I like the idea of allowing the server to drive a clock on the language side - it removes the need for the language to add additional clock primitives or know anything about a hardware clock at all. Probably there’s already a significant amount of logic in LinkClock that would apply equally to an external server clock.

Maybe you have some thoughts on a few question @Spacechild1? In your model, you have:

  1. Server audio thread wakes at audioDeviceTime=1000 and notifies client that logicalTime=1000.
  2. Client wakes at audioDeviceTime=1000+n with a message that logicalTime=1000.
  3. Client processes any scheduled actions for logicalTime=1000, sending OSC “now” messages with a timestamp of scheduledTime=???.
  4. Based on the next item in it’s scheduler, the client schedules another wake-up at nextScheduledWakeup=logicalTime + delta.

Data extract »
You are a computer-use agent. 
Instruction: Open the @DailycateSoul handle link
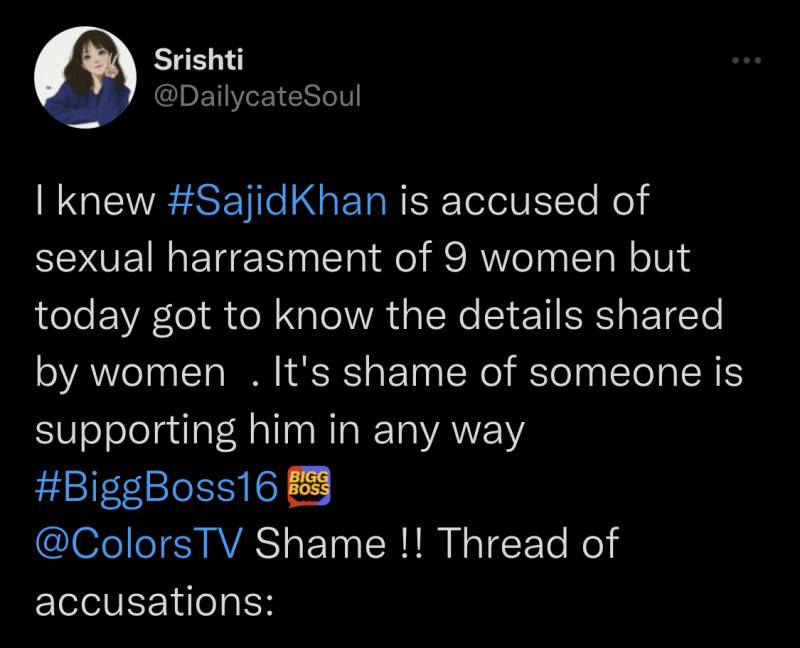[257, 96]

Work instructions »
**a.** List every camelCase time name that appears in the numbered steps of the post about a server-driven clock.
**b.** In the post about a server-driven clock, what does the writer say letting the server drive a clock on the language side removes?
**c.** Extend the post about a server-driven clock, picking up after its fourth numbered step.

Final answers »
**a.**
audioDeviceTime
logicalTime
scheduledTime
nextScheduledWakeup

**b.** It removes the need for the language to add additional clock primitives or to know anything about a hardware clock at all.

**c.**
So, my questions…

  • In [3], when does the client schedule “now” events, e.g. messages meant for the current logical time=1000? It can’t schedule them for time=1000 because this time has already passed on the server. Probably it schedules them for logicalTime + server.latency? But then, for debugging and code purposes, the server is processing events at audioDeviceTime=1200 that are nonetheless meant for logicalTime=1000 - this seems like a recipe for confusion? It would be nice to have an implementation where the logical time on both the client and the server were semantically identical, and the latency was implemented by waking up the client early and effectively hiding the offset from latency from most code? In other words: server sends wake-up message for client at audioDeviceTime=1000-latency with logicalTime=1000.
  • In [4], the client needs to tell SOMETHING about logical time of it’s next wake-up (we can’t wake the client every 16 samples…). This presumably happens as an OSC message?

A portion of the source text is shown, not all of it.